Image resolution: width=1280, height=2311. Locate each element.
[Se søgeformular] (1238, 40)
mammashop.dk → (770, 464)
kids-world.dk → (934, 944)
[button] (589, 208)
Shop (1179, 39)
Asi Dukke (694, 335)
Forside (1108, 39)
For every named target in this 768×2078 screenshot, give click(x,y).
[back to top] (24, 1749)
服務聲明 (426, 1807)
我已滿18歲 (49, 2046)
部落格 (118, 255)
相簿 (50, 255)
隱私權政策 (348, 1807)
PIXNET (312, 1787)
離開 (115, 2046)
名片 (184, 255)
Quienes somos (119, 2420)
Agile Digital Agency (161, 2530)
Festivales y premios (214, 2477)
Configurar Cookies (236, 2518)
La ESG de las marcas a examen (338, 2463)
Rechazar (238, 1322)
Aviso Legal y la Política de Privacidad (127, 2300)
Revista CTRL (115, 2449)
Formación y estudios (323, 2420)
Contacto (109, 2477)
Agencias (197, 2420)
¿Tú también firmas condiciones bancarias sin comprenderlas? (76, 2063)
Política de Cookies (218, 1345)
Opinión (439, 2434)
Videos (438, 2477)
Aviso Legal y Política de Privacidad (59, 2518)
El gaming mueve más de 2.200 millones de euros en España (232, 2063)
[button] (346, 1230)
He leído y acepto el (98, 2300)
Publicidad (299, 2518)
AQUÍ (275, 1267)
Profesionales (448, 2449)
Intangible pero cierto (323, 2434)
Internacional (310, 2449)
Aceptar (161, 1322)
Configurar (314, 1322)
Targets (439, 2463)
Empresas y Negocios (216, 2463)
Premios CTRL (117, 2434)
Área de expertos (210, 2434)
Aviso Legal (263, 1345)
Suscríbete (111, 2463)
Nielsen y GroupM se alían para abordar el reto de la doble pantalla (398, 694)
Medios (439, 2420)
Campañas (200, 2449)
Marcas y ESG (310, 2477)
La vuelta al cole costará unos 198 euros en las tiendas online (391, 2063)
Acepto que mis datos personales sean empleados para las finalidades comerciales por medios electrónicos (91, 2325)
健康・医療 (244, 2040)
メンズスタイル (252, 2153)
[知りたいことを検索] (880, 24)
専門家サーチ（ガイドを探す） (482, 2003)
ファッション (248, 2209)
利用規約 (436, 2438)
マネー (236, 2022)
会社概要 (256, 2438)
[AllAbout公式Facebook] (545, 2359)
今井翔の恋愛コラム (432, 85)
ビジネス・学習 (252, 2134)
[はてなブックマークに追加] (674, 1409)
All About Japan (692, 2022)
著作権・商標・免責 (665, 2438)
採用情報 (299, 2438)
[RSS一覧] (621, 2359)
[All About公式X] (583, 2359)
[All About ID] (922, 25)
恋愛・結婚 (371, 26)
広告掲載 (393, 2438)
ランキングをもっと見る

**Exercise prompt**
Reproduce the entries above in full, precisely as written.

**Response to this exercise**
Image resolution: width=1280, height=2311. Locate each element.
[Se søgeformular] (1238, 40)
mammashop.dk → (770, 464)
kids-world.dk → (934, 944)
[button] (589, 208)
Shop (1179, 39)
Asi Dukke (694, 335)
Forside (1108, 39)
For every named target in this 768×2078 screenshot, give click(x,y).
[back to top] (24, 1749)
服務聲明 (426, 1807)
我已滿18歲 (49, 2046)
部落格 (118, 255)
相簿 (50, 255)
隱私權政策 (348, 1807)
PIXNET (312, 1787)
離開 (115, 2046)
名片 (184, 255)
Quienes somos (119, 2420)
Agile Digital Agency (161, 2530)
Festivales y premios (214, 2477)
Configurar Cookies (236, 2518)
La ESG de las marcas a examen (338, 2463)
Rechazar (238, 1322)
Aviso Legal y la Política de Privacidad (127, 2300)
Revista CTRL (115, 2449)
Formación y estudios (323, 2420)
Contacto (109, 2477)
Agencias (197, 2420)
¿Tú también firmas condiciones bancarias sin comprenderlas? (76, 2063)
Política de Cookies (218, 1345)
Opinión (439, 2434)
Videos (438, 2477)
Aviso Legal y Política de Privacidad (59, 2518)
El gaming mueve más de 2.200 millones de euros en España (232, 2063)
[button] (346, 1230)
He leído y acepto el (98, 2300)
Publicidad (299, 2518)
AQUÍ (275, 1267)
Profesionales (448, 2449)
Intangible pero cierto (323, 2434)
Internacional (310, 2449)
Aceptar (161, 1322)
Configurar (314, 1322)
Targets (439, 2463)
Empresas y Negocios (216, 2463)
Premios CTRL (117, 2434)
Área de expertos (210, 2434)
Aviso Legal (263, 1345)
Suscríbete (111, 2463)
Nielsen y GroupM se alían para abordar el reto de la doble pantalla (398, 694)
Medios (439, 2420)
Campañas (200, 2449)
Marcas y ESG (310, 2477)
La vuelta al cole costará unos 198 euros en las tiendas online (391, 2063)
Acepto que mis datos personales sean empleados para las finalidades comerciales por medios electrónicos (91, 2325)
健康・医療 (244, 2040)
メンズスタイル (252, 2153)
[知りたいことを検索] (880, 24)
専門家サーチ（ガイドを探す） (482, 2003)
ファッション (248, 2209)
利用規約 (436, 2438)
マネー (236, 2022)
会社概要 (256, 2438)
[AllAbout公式Facebook] (545, 2359)
今井翔の恋愛コラム (432, 85)
ビジネス・学習 (252, 2134)
[はてなブックマークに追加] (674, 1409)
All About Japan (692, 2022)
著作権・商標・免責 (665, 2438)
採用情報 (299, 2438)
[RSS一覧] (621, 2359)
[All About公式X] (583, 2359)
[All About ID] (922, 25)
恋愛・結婚 (371, 26)
広告掲載 (393, 2438)
ランキングをもっと見る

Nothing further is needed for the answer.